Le tribunal administratif a annulé la suspension de la redevance pour copie privée décidée par le gouvernement. Une décision qui rétablit la perception de cette taxe au profit de la SACENC, tout en ravivant les critiques de la Chambre territoriale des comptes sur la gestion de l’organisme chargé des droits d’auteur en Nouvelle-Calédonie.
Cette redevance, prévue par une loi du pays, concerne les importateurs de supports d’enregistrement : clés USB, disques durs, smartphones et vise à compenser les copies privées d’œuvres musicales réalisées pour un usage personnel.
Le gouvernement avait décidé d’en suspendre l’application, invoquant la nécessité de clarifier les modalités de perception et de répartition. Saisie par la SACENC, la juridiction a estimé que cette suspension n’avait aucun fondement juridique : une loi du pays ne peut être suspendue par une simple décision administrative.
Le jugement du tribunal rétablit donc la redevance pour copie privée et, par extension, le dispositif de rémunération des auteurs et compositeurs représentés par la SACENC.

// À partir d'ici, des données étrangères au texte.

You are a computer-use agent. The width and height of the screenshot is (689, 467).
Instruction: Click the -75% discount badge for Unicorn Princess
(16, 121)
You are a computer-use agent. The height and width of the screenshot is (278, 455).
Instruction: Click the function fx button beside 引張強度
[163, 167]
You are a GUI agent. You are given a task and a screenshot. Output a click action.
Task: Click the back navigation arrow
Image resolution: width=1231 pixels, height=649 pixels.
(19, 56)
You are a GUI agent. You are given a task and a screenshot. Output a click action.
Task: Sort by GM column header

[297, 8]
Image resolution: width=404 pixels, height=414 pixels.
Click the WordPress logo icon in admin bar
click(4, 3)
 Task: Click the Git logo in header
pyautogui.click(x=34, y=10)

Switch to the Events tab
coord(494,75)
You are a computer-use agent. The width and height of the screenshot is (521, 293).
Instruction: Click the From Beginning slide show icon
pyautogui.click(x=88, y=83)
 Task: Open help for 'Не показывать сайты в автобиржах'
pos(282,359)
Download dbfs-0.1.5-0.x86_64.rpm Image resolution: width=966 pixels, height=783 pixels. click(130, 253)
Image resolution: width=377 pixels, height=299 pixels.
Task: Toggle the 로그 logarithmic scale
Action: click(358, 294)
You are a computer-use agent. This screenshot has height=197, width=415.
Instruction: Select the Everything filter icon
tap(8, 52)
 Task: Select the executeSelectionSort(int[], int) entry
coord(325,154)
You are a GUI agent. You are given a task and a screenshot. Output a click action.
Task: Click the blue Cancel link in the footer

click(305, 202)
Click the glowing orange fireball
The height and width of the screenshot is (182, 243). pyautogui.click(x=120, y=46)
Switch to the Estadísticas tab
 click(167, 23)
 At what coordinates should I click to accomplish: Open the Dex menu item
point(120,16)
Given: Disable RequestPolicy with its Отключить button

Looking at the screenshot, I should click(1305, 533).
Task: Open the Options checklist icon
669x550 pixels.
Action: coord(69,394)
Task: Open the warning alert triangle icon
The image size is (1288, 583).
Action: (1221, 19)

Cette décision intervient dans un contexte délicat pour la SACENC, récemment épinglée par la Chambre territoriale des comptes pour ses faiblesses de gouvernance et un manque de transparence. L’institution avait relevé des frais de fonctionnement jugés excessifs et une organisation à repenser. De quoi relancer le débat sur la crédibilité et le modèle économique de la société chargée de défendre les droits d’auteur en Nouvelle-Calédonie.